Reproduce every one of the items below verbatim, with no changes.

(Dataset items)
>>>
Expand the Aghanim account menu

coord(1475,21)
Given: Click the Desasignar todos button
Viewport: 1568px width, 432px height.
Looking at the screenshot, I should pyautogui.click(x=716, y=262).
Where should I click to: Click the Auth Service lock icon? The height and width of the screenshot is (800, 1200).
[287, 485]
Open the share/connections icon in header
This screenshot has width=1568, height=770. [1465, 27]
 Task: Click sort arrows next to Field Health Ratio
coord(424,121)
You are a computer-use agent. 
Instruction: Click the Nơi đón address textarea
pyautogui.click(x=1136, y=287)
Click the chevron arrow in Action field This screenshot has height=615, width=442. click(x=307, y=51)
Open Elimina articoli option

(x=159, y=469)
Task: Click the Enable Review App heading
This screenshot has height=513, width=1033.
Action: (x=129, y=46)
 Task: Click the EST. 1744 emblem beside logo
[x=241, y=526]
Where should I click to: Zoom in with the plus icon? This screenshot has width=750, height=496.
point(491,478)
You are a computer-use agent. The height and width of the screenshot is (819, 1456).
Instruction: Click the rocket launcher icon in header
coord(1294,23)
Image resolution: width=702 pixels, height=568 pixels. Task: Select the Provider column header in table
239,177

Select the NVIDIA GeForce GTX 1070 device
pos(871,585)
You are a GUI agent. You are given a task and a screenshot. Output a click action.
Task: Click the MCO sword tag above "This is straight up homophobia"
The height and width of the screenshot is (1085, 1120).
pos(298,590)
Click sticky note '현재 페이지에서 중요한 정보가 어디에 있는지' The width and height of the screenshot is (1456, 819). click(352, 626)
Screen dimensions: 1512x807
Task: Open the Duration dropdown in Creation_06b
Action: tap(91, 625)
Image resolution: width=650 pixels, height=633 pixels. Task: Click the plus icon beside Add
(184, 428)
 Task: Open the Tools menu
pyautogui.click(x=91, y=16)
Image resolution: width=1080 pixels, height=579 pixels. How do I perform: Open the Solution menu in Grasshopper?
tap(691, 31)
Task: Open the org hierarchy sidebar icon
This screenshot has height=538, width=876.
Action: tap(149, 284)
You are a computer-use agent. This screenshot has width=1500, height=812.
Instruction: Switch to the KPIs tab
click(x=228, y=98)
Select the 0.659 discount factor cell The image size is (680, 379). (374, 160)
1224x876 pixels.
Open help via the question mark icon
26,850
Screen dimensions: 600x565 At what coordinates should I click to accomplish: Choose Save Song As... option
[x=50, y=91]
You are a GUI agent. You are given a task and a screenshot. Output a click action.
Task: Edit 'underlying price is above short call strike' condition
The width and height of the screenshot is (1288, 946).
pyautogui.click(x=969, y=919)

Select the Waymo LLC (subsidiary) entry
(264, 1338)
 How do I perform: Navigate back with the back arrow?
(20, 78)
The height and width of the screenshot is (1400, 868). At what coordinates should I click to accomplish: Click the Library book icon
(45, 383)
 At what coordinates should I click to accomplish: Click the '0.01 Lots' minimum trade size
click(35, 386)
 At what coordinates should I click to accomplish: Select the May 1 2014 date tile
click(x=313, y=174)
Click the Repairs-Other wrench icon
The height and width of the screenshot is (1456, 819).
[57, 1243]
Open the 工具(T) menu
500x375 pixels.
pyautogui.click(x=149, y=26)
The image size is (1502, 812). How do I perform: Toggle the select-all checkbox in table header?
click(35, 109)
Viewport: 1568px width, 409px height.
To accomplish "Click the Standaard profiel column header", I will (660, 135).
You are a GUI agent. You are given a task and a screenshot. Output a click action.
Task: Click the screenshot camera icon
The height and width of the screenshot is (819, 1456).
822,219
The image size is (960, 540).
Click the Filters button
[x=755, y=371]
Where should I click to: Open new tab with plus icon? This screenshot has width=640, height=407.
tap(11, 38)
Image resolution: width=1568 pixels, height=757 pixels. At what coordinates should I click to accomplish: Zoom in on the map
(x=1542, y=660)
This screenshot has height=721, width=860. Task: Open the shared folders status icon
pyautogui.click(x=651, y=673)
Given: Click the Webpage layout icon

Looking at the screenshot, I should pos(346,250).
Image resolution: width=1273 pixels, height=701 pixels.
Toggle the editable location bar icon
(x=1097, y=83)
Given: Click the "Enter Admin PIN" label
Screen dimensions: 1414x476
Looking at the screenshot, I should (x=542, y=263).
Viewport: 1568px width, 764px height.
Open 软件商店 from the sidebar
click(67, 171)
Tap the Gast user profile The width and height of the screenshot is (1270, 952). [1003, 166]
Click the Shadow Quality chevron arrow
<<<
:: Response to the exercise ::
Expand the Aghanim account menu

coord(1475,21)
Given: Click the Desasignar todos button
Viewport: 1568px width, 432px height.
Looking at the screenshot, I should pyautogui.click(x=716, y=262).
Where should I click to: Click the Auth Service lock icon? The height and width of the screenshot is (800, 1200).
[287, 485]
Open the share/connections icon in header
This screenshot has width=1568, height=770. [1465, 27]
 Task: Click sort arrows next to Field Health Ratio
coord(424,121)
You are a computer-use agent. 
Instruction: Click the Nơi đón address textarea
pyautogui.click(x=1136, y=287)
Click the chevron arrow in Action field This screenshot has height=615, width=442. click(x=307, y=51)
Open Elimina articoli option

(x=159, y=469)
Task: Click the Enable Review App heading
This screenshot has height=513, width=1033.
Action: (x=129, y=46)
 Task: Click the EST. 1744 emblem beside logo
[x=241, y=526]
Where should I click to: Zoom in with the plus icon? This screenshot has width=750, height=496.
point(491,478)
You are a computer-use agent. The height and width of the screenshot is (819, 1456).
Instruction: Click the rocket launcher icon in header
coord(1294,23)
Image resolution: width=702 pixels, height=568 pixels. Task: Select the Provider column header in table
239,177

Select the NVIDIA GeForce GTX 1070 device
pos(871,585)
You are a GUI agent. You are given a task and a screenshot. Output a click action.
Task: Click the MCO sword tag above "This is straight up homophobia"
The height and width of the screenshot is (1085, 1120).
pos(298,590)
Click sticky note '현재 페이지에서 중요한 정보가 어디에 있는지' The width and height of the screenshot is (1456, 819). click(352, 626)
Screen dimensions: 1512x807
Task: Open the Duration dropdown in Creation_06b
Action: tap(91, 625)
Image resolution: width=650 pixels, height=633 pixels. Task: Click the plus icon beside Add
(184, 428)
 Task: Open the Tools menu
pyautogui.click(x=91, y=16)
Image resolution: width=1080 pixels, height=579 pixels. How do I perform: Open the Solution menu in Grasshopper?
tap(691, 31)
Task: Open the org hierarchy sidebar icon
This screenshot has height=538, width=876.
Action: tap(149, 284)
You are a computer-use agent. This screenshot has width=1500, height=812.
Instruction: Switch to the KPIs tab
click(x=228, y=98)
Select the 0.659 discount factor cell The image size is (680, 379). (374, 160)
1224x876 pixels.
Open help via the question mark icon
26,850
Screen dimensions: 600x565 At what coordinates should I click to accomplish: Choose Save Song As... option
[x=50, y=91]
You are a GUI agent. You are given a task and a screenshot. Output a click action.
Task: Edit 'underlying price is above short call strike' condition
The width and height of the screenshot is (1288, 946).
pyautogui.click(x=969, y=919)

Select the Waymo LLC (subsidiary) entry
(264, 1338)
 How do I perform: Navigate back with the back arrow?
(20, 78)
The height and width of the screenshot is (1400, 868). At what coordinates should I click to accomplish: Click the Library book icon
(45, 383)
 At what coordinates should I click to accomplish: Click the '0.01 Lots' minimum trade size
click(35, 386)
 At what coordinates should I click to accomplish: Select the May 1 2014 date tile
click(x=313, y=174)
Click the Repairs-Other wrench icon
The height and width of the screenshot is (1456, 819).
[57, 1243]
Open the 工具(T) menu
500x375 pixels.
pyautogui.click(x=149, y=26)
The image size is (1502, 812). How do I perform: Toggle the select-all checkbox in table header?
click(35, 109)
Viewport: 1568px width, 409px height.
To accomplish "Click the Standaard profiel column header", I will (660, 135).
You are a GUI agent. You are given a task and a screenshot. Output a click action.
Task: Click the screenshot camera icon
The height and width of the screenshot is (819, 1456).
822,219
The image size is (960, 540).
Click the Filters button
[x=755, y=371]
Where should I click to: Open new tab with plus icon? This screenshot has width=640, height=407.
tap(11, 38)
Image resolution: width=1568 pixels, height=757 pixels. At what coordinates should I click to accomplish: Zoom in on the map
(x=1542, y=660)
This screenshot has height=721, width=860. Task: Open the shared folders status icon
pyautogui.click(x=651, y=673)
Given: Click the Webpage layout icon

Looking at the screenshot, I should pos(346,250).
Image resolution: width=1273 pixels, height=701 pixels.
Toggle the editable location bar icon
(x=1097, y=83)
Given: Click the "Enter Admin PIN" label
Screen dimensions: 1414x476
Looking at the screenshot, I should (x=542, y=263).
Viewport: 1568px width, 764px height.
Open 软件商店 from the sidebar
click(67, 171)
Tap the Gast user profile The width and height of the screenshot is (1270, 952). [1003, 166]
Click the Shadow Quality chevron arrow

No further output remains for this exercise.